#### EXERCISE AIM:
Return word for word the lines in the items below, from the line with "Describe the element" up to and including the line with "event-subtitle: CNC (KV gia công)/CNC01 (Tiện) chạy hơn … is". Omit the pictures from your answer.

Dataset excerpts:
-=-=-

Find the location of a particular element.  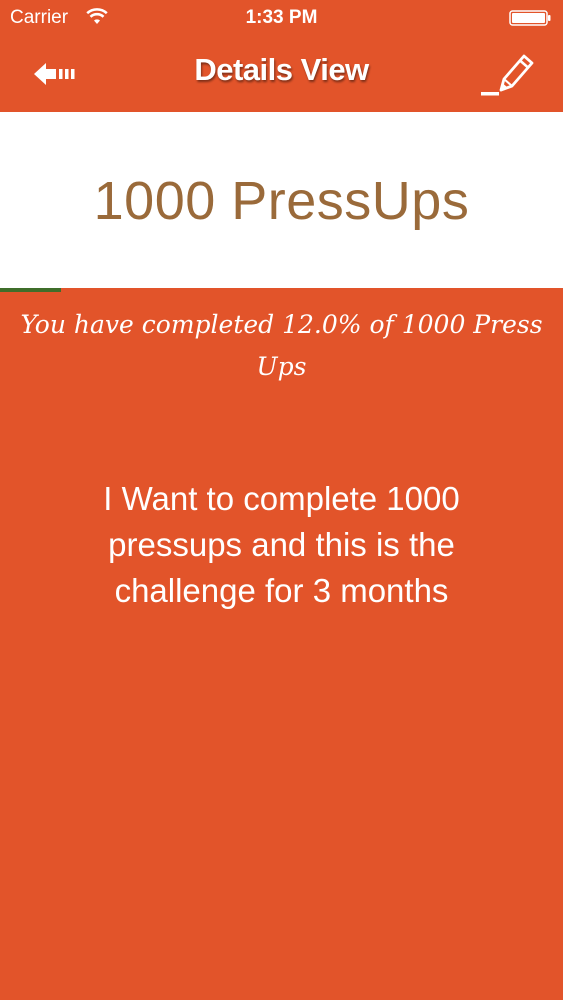

battery-icon is located at coordinates (530, 18).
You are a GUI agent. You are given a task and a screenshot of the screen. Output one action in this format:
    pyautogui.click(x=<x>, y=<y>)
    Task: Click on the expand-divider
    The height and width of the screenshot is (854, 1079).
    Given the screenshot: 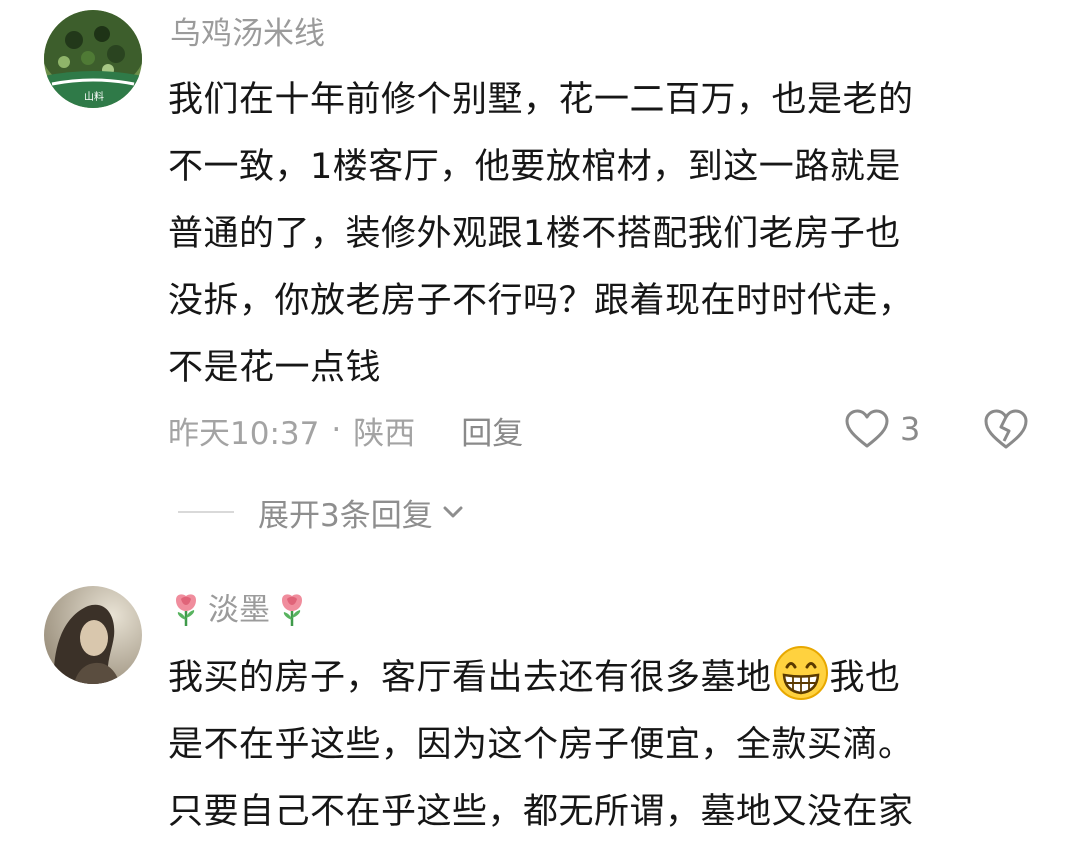 What is the action you would take?
    pyautogui.click(x=206, y=512)
    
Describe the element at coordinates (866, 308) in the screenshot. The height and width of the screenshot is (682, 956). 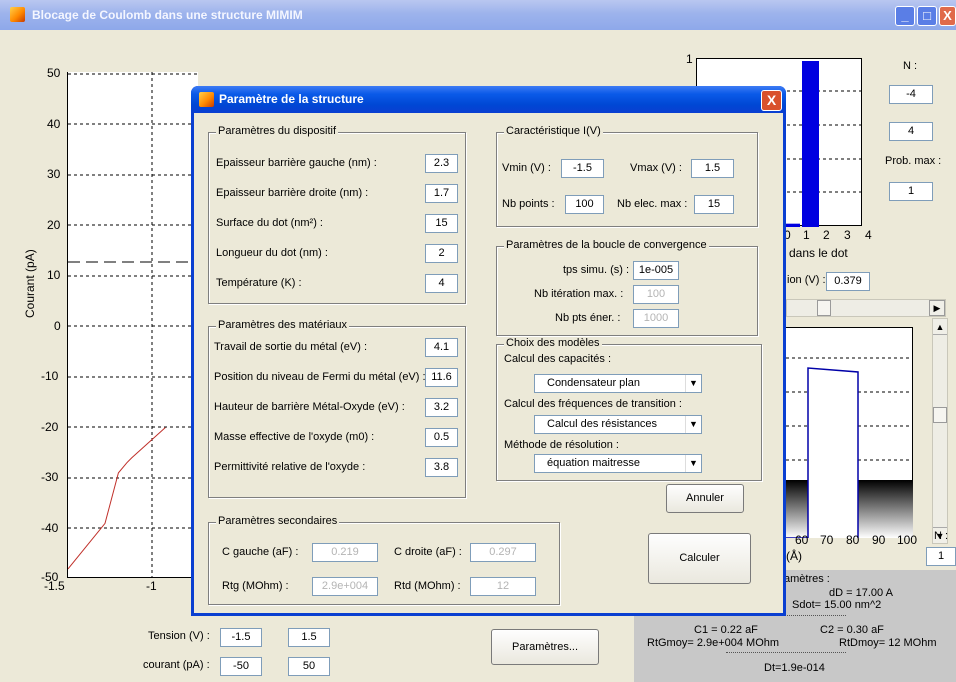
I see `tension-slider: ▶` at that location.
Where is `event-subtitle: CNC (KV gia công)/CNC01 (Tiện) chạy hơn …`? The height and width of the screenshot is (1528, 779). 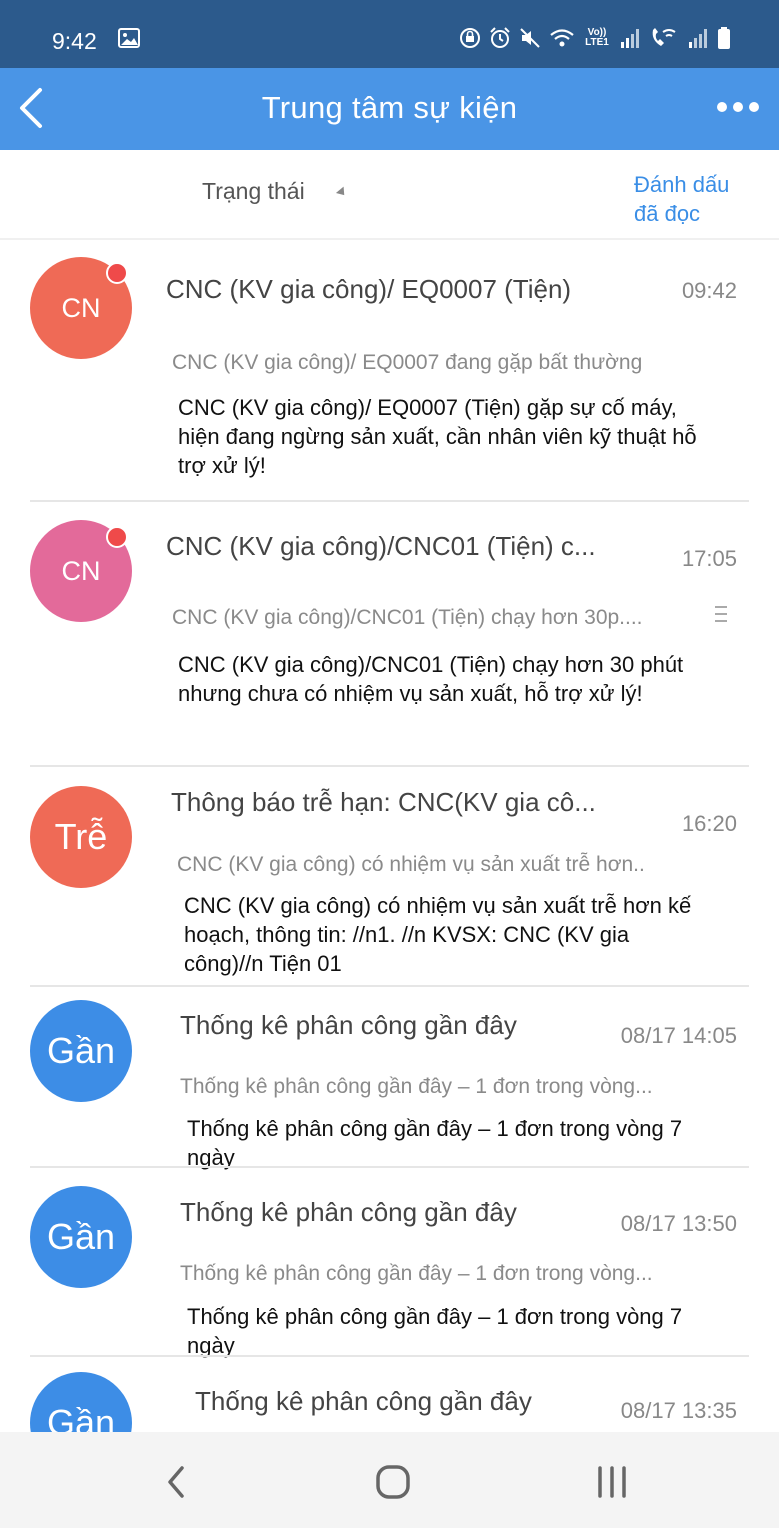
event-subtitle: CNC (KV gia công)/CNC01 (Tiện) chạy hơn … is located at coordinates (408, 618).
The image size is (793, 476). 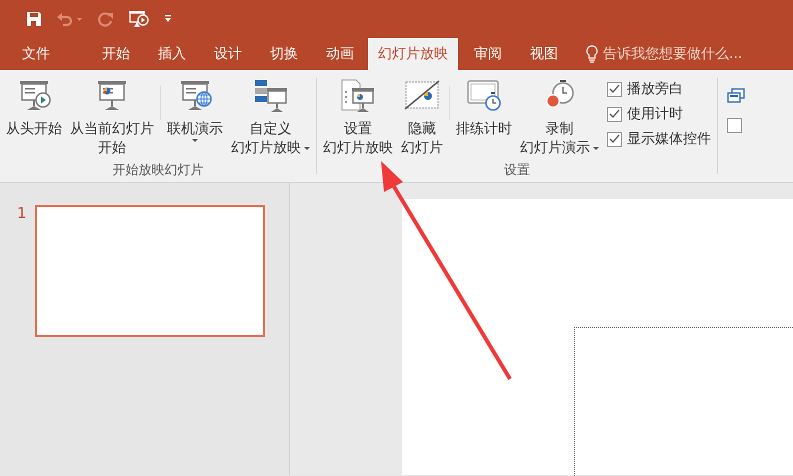 I want to click on ribbon-tab: 幻灯片放映, so click(x=413, y=54).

-=-=-

#### THE ANSWER:
Describe the element at coordinates (866, 308) in the screenshot. The height and width of the screenshot is (682, 956). 
I see `tension-slider: ▶` at that location.
Where is `event-subtitle: CNC (KV gia công)/CNC01 (Tiện) chạy hơn …`? The height and width of the screenshot is (1528, 779). 
event-subtitle: CNC (KV gia công)/CNC01 (Tiện) chạy hơn … is located at coordinates (408, 618).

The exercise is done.